Learning data science cab be intimidating. Specially so when one starts their career as a data scientist. Which tool to learn—R or Python? What techniques to focus on? How much statistics to learn? Do one need to learn to code? These are some of the many questions need to answer as part of journey in the field of data science.
This this blog, the information is all about how one should start career and set plans to learn data science. This guide would set a framework which can help learning data science through any difficult period.
- Choose the right role:
There are a lot of varied roles in data science industry. A data visualization expert, a machine learning expert, a data scientist, data engineer etc. are a few of the many roles that one could go into.
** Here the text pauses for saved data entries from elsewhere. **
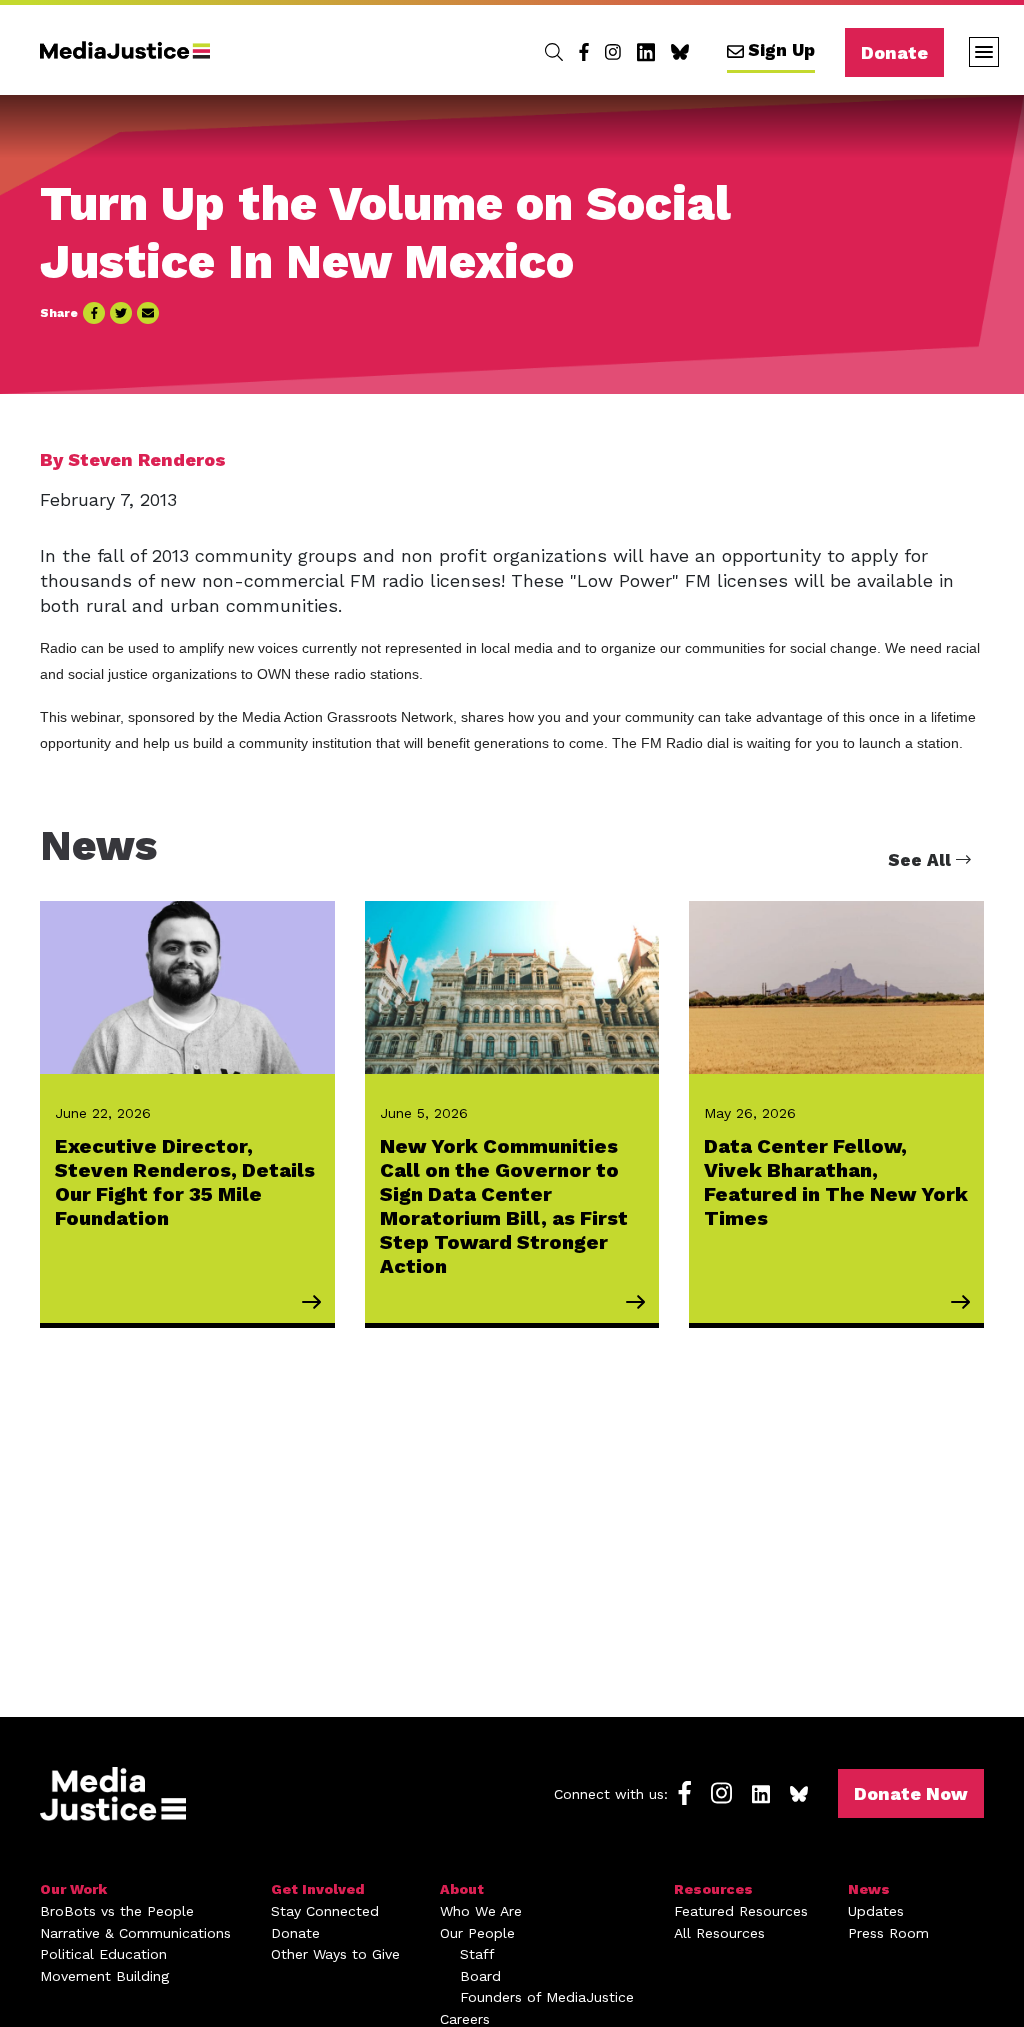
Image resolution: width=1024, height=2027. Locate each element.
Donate (894, 52)
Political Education (103, 1954)
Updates (876, 1911)
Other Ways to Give (335, 1954)
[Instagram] (613, 52)
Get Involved (318, 1889)
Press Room (888, 1933)
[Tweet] (121, 313)
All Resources (719, 1933)
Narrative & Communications (135, 1933)
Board (480, 1976)
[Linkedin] (646, 52)
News (869, 1889)
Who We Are (481, 1911)
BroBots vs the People (117, 1911)
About (462, 1889)
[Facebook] (584, 52)
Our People (477, 1933)
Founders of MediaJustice (547, 1997)
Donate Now (911, 1793)
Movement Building (104, 1976)
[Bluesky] (680, 52)
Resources (713, 1889)
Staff (477, 1954)
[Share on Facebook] (94, 313)
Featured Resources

Depending on background and experience getting into one role would be easier than another role.
- Take up a Course and Complete it:
Now that one has decided on a role, the next logical thing is to put on some dedicated effort to understand the role. This means not just going through the requirements of the role. The demand of data science is big in thousands of courses and studies are up there to up the hands.
Finding materials to learn from isn’t hard call but learning it may become if one put efforts. After singing for course, go through it actively. Follow the coursework, assignments and all the discussions happening around the course.
- Choose a Tool / Language:
This would probably be the most asked question by beginners. The most straight-forward answer would be to choose any of the mainstream tool/languages there is and start data science journey.
After all, tools are just meaning for implementation; but understanding the concept is more important.
- Join a peer group:
The next most important thing for one to do would be to join a peer group. This is important because a peer group keeps one motivated. Taking up a new field may seem a bit daunting when one does it alone, but when it is possible with friends who are alongside.
The most preferable way to be in peer group is to have a group of people one can physically interact. If not people over internet who can share same ideas is also preferable.
- Focus on practical applications:
While undergoing courses and training, one should focus on the practical applications of learning. This would help one not only understand the concept but also give a deeper sense on how it would be applied in reality.
Practical problem solving creates a good sense in one’s brain and let them to think more deeply.
- Follow the right resource:
To never stop learning, one has to engulf each and every source of knowledge. The most useful source of this information is blogs run by data scientists. These data scientists are really active and update the posts frequently.
- Work on communication skills:
People don’t usually associate communication skills with rejection in data science roles. The expert that technically profound, they will ace the interview. This is actually a myth.
The demand of data science is huge, and employers are investing significant time and money in career as a Data Scientist. So, taking the right step will lead to an exponential growth. This guide provides tips that can get started and help to avoid some mistakes.